Dr. Kumar secures Greve Special Scholar Award from Research to Prevent Blindness

Ashok Kumar, Ph.D., assistant professor of Ophthalmology and Anatomy/Cell Biology at the Wayne State University School of Medicine and the Kresge Eye Institute, has been granted the William & Mary Greve Special Scholar Award from Research to Prevent Blindness.

Research to Prevent Blindness is a leading voluntary health organization supporting research directed at the prevention, treatment or eradication of diseases that threaten vision.

The $60,000 award is intended to help Dr. Kumar pursue promising scientific leads and explore opportunities for which other funds are not readily available.

"I am highly honored to receive this award and appreciate the RPB scientific advisory panel's enthusiasm for my proposal," Dr. Kumar said. "With this RPBĀ support, we will test the idea of using bacteriophage (phage) therapy to treat multidrug-resistant bacterial infections."

The research focus of Dr. Kumar's laboratory is studying vision-threatening eye infections due to penetrating eye injury or cataract surgery, the most common eye surgery performed in aging populations in the United States.

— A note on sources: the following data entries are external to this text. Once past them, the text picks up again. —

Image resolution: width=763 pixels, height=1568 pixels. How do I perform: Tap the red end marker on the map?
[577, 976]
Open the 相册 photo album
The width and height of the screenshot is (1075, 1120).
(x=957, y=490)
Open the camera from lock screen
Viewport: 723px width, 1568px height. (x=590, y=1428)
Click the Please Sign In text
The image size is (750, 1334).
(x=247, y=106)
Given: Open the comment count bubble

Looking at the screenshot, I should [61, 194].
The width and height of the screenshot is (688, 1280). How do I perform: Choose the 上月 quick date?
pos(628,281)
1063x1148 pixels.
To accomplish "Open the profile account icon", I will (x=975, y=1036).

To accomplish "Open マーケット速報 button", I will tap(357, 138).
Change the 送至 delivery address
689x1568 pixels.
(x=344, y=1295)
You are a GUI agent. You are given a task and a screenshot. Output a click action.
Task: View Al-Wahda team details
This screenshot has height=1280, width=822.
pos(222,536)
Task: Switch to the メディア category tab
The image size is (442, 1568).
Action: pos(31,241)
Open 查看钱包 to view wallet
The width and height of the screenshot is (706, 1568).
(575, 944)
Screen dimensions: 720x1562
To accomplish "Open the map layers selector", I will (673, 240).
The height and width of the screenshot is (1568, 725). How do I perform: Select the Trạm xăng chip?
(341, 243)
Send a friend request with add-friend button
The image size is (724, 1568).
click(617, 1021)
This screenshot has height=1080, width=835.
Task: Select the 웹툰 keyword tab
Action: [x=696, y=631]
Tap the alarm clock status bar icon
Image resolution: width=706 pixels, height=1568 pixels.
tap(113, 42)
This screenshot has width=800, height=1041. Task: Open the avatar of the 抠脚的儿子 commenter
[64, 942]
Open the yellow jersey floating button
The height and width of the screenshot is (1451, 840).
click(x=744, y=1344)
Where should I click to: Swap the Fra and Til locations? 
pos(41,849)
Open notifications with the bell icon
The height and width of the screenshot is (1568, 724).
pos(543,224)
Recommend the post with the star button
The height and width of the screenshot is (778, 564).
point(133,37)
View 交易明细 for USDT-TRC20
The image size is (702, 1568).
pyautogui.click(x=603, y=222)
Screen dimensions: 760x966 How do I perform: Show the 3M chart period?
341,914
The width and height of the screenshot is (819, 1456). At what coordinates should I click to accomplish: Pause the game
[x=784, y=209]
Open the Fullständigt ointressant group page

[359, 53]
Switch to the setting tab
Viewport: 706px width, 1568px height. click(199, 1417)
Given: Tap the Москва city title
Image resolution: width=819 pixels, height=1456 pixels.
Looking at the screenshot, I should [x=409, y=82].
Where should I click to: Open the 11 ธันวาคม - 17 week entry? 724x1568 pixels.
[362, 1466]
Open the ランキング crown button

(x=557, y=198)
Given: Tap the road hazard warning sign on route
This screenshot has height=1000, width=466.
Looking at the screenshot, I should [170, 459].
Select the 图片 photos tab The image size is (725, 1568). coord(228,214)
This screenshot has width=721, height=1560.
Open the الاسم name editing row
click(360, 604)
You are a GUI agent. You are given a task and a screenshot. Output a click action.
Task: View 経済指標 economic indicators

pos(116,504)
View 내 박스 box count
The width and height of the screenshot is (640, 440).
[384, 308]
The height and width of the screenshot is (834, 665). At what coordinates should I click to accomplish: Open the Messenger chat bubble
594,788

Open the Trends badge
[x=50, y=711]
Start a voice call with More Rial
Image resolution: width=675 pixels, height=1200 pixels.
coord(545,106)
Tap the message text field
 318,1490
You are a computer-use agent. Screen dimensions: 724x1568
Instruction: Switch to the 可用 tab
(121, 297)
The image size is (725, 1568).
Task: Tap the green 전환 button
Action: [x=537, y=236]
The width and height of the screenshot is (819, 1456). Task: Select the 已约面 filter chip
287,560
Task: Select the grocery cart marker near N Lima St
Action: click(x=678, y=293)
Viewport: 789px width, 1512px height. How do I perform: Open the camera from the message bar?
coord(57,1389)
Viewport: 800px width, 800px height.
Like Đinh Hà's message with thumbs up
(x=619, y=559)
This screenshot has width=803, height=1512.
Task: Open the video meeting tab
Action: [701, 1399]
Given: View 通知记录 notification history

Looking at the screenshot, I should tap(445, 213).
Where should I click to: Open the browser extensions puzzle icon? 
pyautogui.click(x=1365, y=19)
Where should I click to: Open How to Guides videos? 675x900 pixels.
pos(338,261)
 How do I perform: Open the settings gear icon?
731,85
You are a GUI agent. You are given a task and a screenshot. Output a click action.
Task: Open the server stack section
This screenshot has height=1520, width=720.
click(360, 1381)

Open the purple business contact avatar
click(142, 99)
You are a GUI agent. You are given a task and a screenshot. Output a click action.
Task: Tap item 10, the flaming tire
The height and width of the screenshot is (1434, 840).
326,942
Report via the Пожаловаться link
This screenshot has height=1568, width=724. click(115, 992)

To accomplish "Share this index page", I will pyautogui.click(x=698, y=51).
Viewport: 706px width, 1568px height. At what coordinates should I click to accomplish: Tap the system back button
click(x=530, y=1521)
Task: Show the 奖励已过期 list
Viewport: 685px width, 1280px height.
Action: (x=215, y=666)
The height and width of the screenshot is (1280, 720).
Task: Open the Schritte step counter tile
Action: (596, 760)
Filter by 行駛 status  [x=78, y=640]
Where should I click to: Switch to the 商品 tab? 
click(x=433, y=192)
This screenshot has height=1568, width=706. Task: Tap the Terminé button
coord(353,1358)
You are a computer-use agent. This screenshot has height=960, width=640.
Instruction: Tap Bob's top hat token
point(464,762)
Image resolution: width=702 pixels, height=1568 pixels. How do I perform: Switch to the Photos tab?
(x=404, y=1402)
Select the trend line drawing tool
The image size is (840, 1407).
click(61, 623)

"Due to the dramatic growth of an aging population in the U.S., more cataract surgeries are expected to be performed, resulting in a proportional increase in eye infections," Dr. Kumar said. "It becomes very challenging for the physicians when the infecting bugs are antibiotic-resistant, thus there is need to develop new approaches or therapies."

Gary Abrams, chair of the Department of Ophthalmology and director of the Kresge Eye Institute, said the application of phage therapy to treat bacterial infection in humans has a long history, but has rarely been tested in eye infections. Dr. Kumar's idea to use viral therapy holds new possibilities for treating multidrug-resistant bacterial eye infection, and there is potential for significant clinical impact, he said.